AUX ILES BANKS
GALERIE PHOTOS UREPARAPARA............
Brise de Sud Est, un thon, on retrouve des eaux poissonneuses… Paysage grandiose, sommets perdus dans les nuages, à moins que ce ne soit les vapeurs du volcan, la pluie qui descend en rideau dans les vallées, nous arrivons à Gaua, la plus Sud des iles Banks.
Lacona bay, une grande baie bordée de sable noir, l’eau est d’une limpidité étonnante, on entend le chant des oiseaux dans les grands tamanu, les pêcheurs qui s’interpellent sur des toutes petites pirogues…Quelle grandeur, et quel repos! Notre mésaventure est déjà loin…
« Ici tout berce, et rassure, et caresse.
Plus d’ombre dans le cœur! plus de soucis amers!
Une ineffable paix monte et descend sans cesse,
Du plus profond de l’âme au bleu profond de mers. » ( V.Hugo. Promenades dans les Rochers)
Avant même que nous ayons mis le pied à terre deux jeunes filles en pirogue approchent du bateau : « You have fish? » Elles repartent avec le thon, sans un mot de plus, elles semblent ne pas en connaître d’autre… Elles sont attendues sur la plage, nous aussi. Accueil chaleureux de Johnstar et sa femme Suzan.
Johnstar est le chef coutumier de toute l'ile de Gaua, une ile connue pour ses histoires de magie noire.
Le système de chefs est fondamental dans la culture ni-vanuatu. Dans chaque village il y a un chef coutumier entouré de petits chefs élus par le conseil des anciens, ce sont des managers chargés de l’organisation de la vie communautaire.

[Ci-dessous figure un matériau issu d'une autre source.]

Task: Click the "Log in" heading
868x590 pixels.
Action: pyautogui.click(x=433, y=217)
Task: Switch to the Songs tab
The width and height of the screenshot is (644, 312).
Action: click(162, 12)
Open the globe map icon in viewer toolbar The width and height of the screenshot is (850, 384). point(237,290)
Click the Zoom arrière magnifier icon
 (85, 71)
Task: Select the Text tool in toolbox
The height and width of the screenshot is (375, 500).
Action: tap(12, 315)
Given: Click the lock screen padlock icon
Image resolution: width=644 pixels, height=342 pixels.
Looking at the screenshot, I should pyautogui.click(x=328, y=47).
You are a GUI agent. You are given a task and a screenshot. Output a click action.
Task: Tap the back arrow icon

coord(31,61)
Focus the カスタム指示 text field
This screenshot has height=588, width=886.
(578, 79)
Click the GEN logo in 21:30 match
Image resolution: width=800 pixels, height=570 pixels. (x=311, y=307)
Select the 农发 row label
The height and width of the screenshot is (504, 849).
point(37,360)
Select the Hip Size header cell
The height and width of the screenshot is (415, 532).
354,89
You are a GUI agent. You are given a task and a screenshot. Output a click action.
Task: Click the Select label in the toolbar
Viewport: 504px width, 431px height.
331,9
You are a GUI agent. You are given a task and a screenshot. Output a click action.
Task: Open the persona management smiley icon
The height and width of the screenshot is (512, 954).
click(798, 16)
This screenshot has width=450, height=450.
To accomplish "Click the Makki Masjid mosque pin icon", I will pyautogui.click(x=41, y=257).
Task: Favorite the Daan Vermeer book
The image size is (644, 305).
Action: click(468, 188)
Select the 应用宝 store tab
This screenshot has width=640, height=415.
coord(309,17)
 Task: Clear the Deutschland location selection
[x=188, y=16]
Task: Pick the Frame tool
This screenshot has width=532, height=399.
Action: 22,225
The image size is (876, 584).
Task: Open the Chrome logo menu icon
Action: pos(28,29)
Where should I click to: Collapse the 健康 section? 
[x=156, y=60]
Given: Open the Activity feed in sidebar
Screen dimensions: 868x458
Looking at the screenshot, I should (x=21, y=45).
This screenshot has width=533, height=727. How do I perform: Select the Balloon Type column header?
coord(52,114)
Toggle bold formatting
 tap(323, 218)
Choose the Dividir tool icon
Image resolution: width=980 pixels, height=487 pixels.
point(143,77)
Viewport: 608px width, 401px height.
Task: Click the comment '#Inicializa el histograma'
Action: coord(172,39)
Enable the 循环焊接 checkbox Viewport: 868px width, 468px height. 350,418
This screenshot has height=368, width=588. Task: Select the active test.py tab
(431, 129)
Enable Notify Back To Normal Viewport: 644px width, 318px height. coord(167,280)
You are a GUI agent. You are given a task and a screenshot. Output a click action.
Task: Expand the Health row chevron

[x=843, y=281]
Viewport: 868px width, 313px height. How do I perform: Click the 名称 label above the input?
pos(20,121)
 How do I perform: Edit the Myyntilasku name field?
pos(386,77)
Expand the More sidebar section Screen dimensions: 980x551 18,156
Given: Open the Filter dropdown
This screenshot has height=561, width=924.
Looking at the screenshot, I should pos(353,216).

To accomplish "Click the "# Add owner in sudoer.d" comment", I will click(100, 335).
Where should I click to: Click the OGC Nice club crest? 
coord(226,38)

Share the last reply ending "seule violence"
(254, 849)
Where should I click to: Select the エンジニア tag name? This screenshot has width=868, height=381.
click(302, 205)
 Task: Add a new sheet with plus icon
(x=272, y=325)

Le chef coutumier hérite le titre et les connaissances de son père mais il doit être coopté par ses pairs, puis franchir des étapes qui correspondent à des pouvoirs supplémentaires jusqu’aux pouvoirs supranaturels. Chaque passage de grade suppose l’offrande de nombreux cochons, qui sont tués selon un rituel précis. Johnstar est au grade maximum, il a des pouvoirs qui dépasse les frontières de l’ile. « Il peut prédire des évènements, guérir à distance, te faire mourir après une coupe de kava ou faire sortir un grand plat à laplap d’un arbre » nous confiera Ben un peu plus tard…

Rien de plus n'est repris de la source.